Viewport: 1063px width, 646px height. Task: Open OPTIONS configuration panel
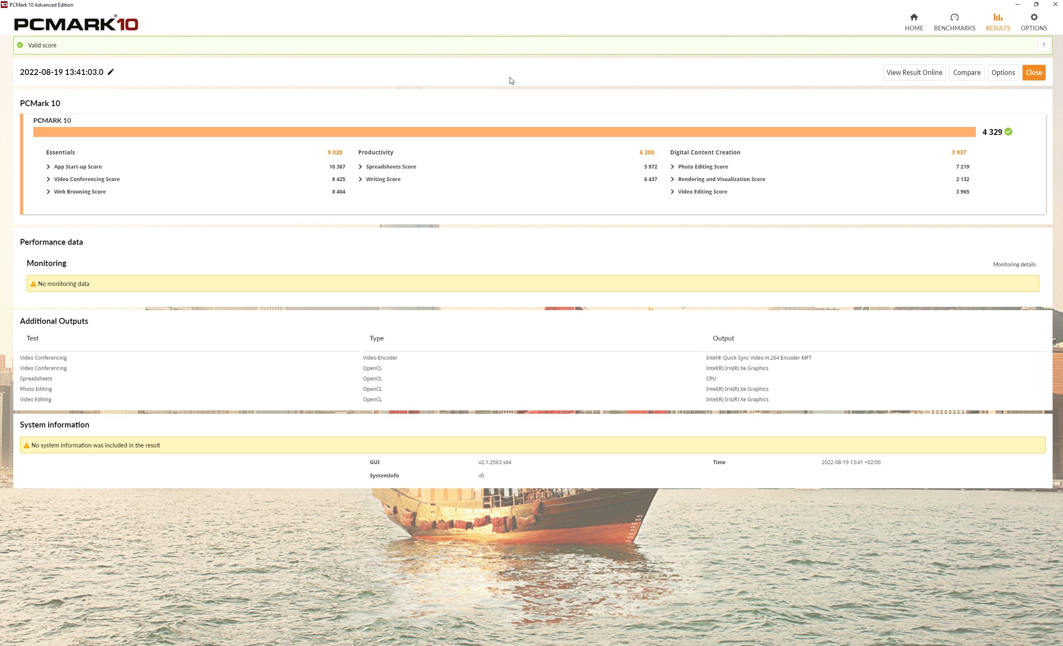[1033, 21]
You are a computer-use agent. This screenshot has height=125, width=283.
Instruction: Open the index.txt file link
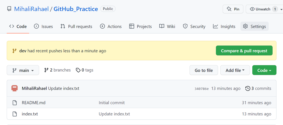click(x=30, y=114)
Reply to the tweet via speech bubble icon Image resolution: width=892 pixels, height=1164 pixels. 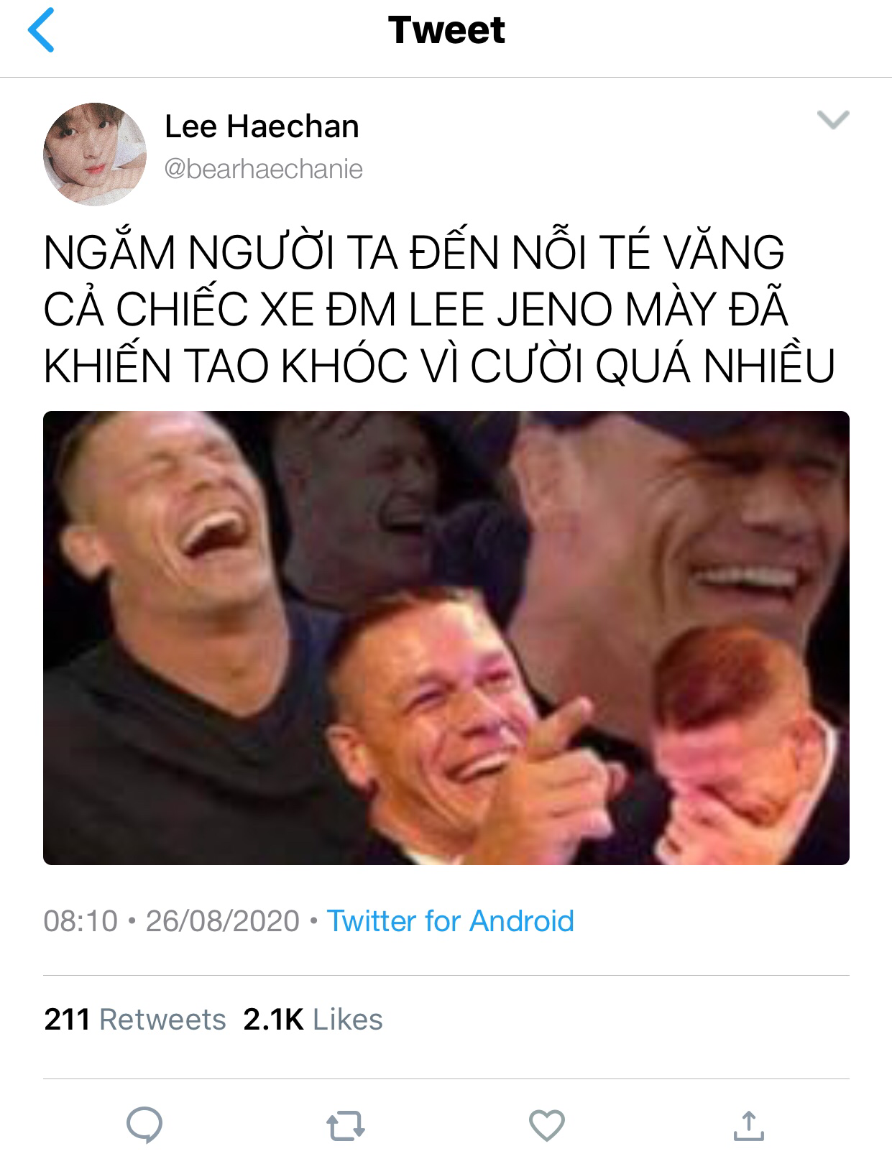pyautogui.click(x=144, y=1125)
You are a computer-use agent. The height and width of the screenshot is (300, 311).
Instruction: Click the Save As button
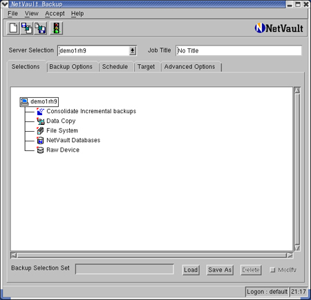point(220,270)
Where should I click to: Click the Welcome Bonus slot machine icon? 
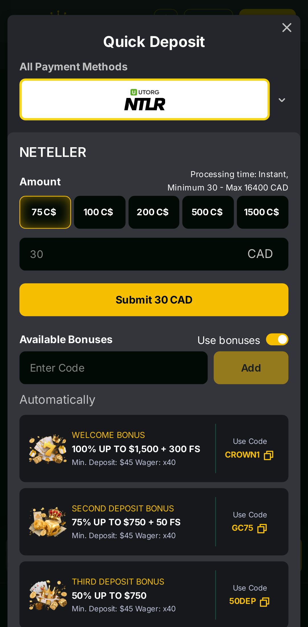point(48,449)
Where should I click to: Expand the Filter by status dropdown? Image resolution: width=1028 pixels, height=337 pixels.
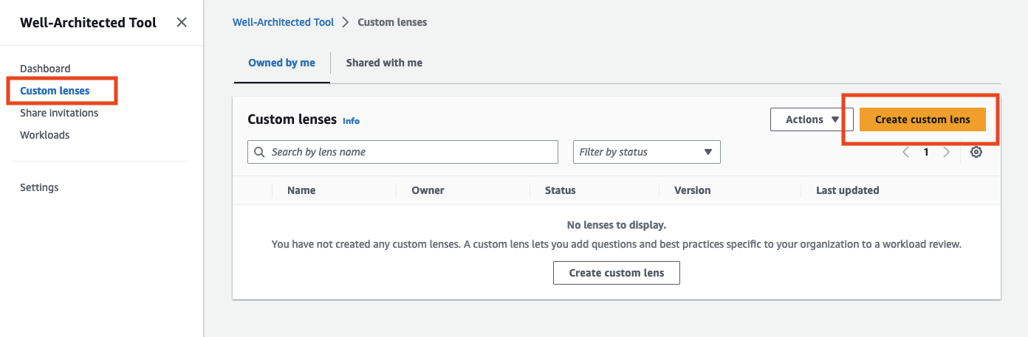(x=646, y=152)
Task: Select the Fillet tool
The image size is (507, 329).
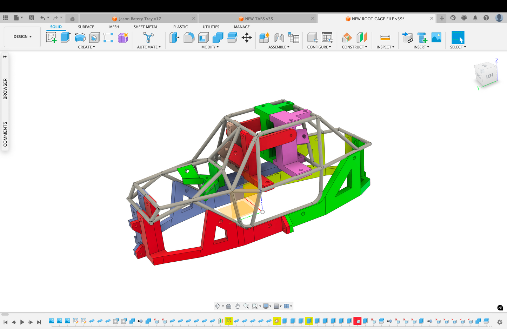Action: click(x=189, y=37)
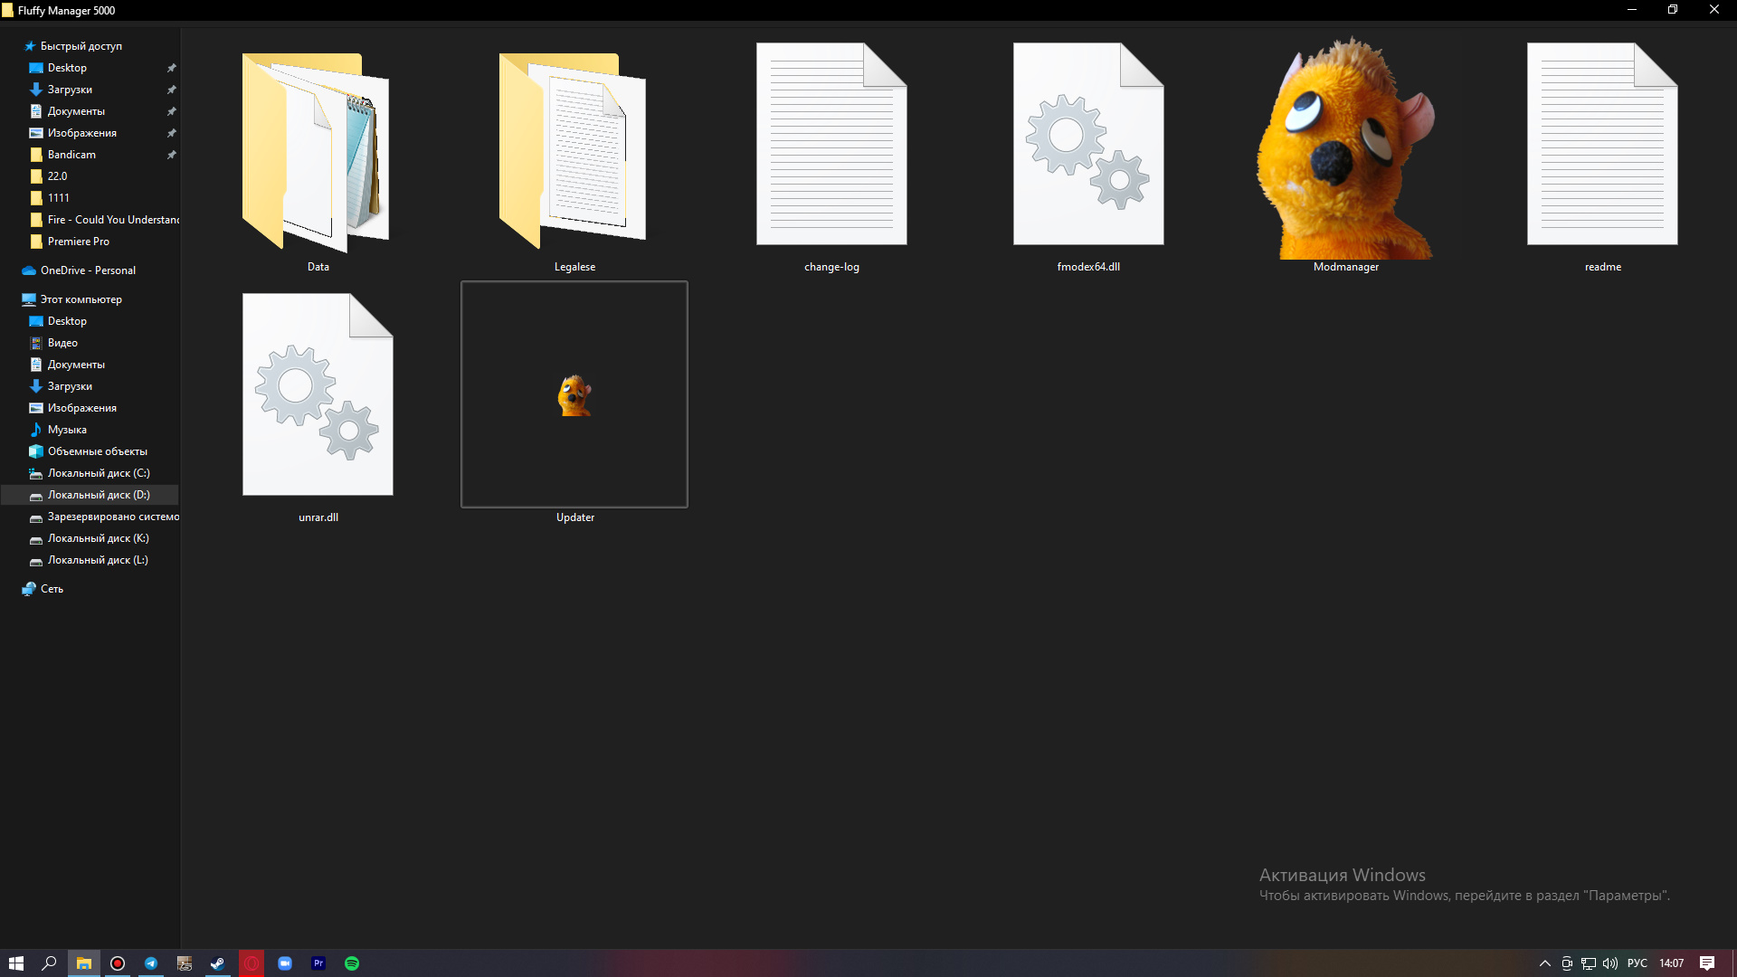Open the volume control in tray
Screen dimensions: 1737x977
1610,963
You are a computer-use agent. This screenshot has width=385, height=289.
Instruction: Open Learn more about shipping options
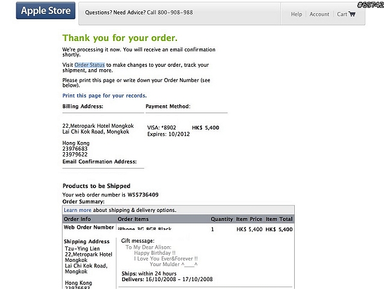[x=78, y=210]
┄┄┄┄┄┄┄┄┄┄
**WHAT THIS TASK INVOLVES:** Write out the stretch of the records from the beginning through the line containing "click(x=30, y=114)", both ends included, leaving the pictures out.

**RESPONSE:**
Viewport: 1063px width, 646px height. Task: Open OPTIONS configuration panel
[1033, 21]
You are a computer-use agent. This screenshot has height=125, width=283.
Instruction: Open the index.txt file link
click(x=30, y=114)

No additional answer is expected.